Mon ticket de liberté n’était pas les seuls 500 dollars que j’ai payés pour partir. Ils m’ont fait payer 29 ans de ma vie. J’ai vécu les monstrueuses attaques israéliennes sur Gaza, une guerre après l’autre. Chaque attaque sioniste était plus lourde que la précédente. 

Yitzhak Rabin, Shimon Peres, Benjamin Netanyahu, Ehud Barak, Ariel Sharon. Ce sont les noms des coupables qui ont massacré mon enfance. Ehud Olmert, Benjamin Netanyahu à nouveau, et Naftali Bennet, sont coupables d’avoir enterré ma jeunesse sous les décombres. J’aimerais pouvoir dire que je l’ai méritée, mais je n’ai même pas jeté une seule pierre à un soldat israélien pendant les 29 années que j’ai volées.

J’aimerais croire que j’ai vaincu le pays le plus fort du Moyen-Orient, celui qui possède les armes les plus sophistiquées. Je les ai trompés, et je vole sous le radar militaire d’Israël. 

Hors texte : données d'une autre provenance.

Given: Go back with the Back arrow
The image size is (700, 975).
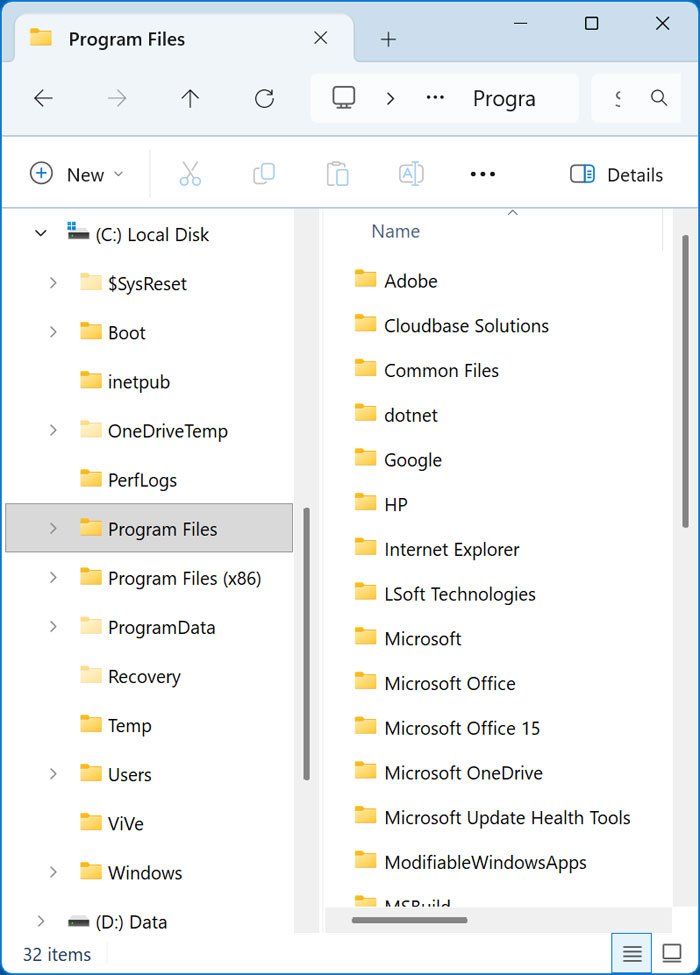Looking at the screenshot, I should [43, 98].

Du moins, c’est le mensonge que je me raconte. 

Mais même si c’était vrai, ma famille et tous mes compatriotes palestiniens continuent de souffrir en luttant pour leur droit d’accéder à leurs écoles, leur droit de voyager librement, leur droit de visiter d’autres villes palestiniennes, leur droit de défendre leur terre, leur droit de la cultiver et de la récolter, et leur droit d’exprimer leur opinion. Pour l’amour de Dieu, les Palestiniens paient de leur sang la facture de la résistance.

L’autrice : Doaa Alremeili est une Palestinienne bédouine de Gaza qui a les sables de deux déserts dans le sang. Elle a obtenu une licence en enseignement de la langue anglaise à l’université islamique de Gaza. Elle travaille dans l’enseignement de temps en temps et dans les services de traduction en tant que freelance. Elle aime lire et écrire en arabe et en anglais. Et elle tente uniquement de raconter le côté palestinien-arabe du « conflit ».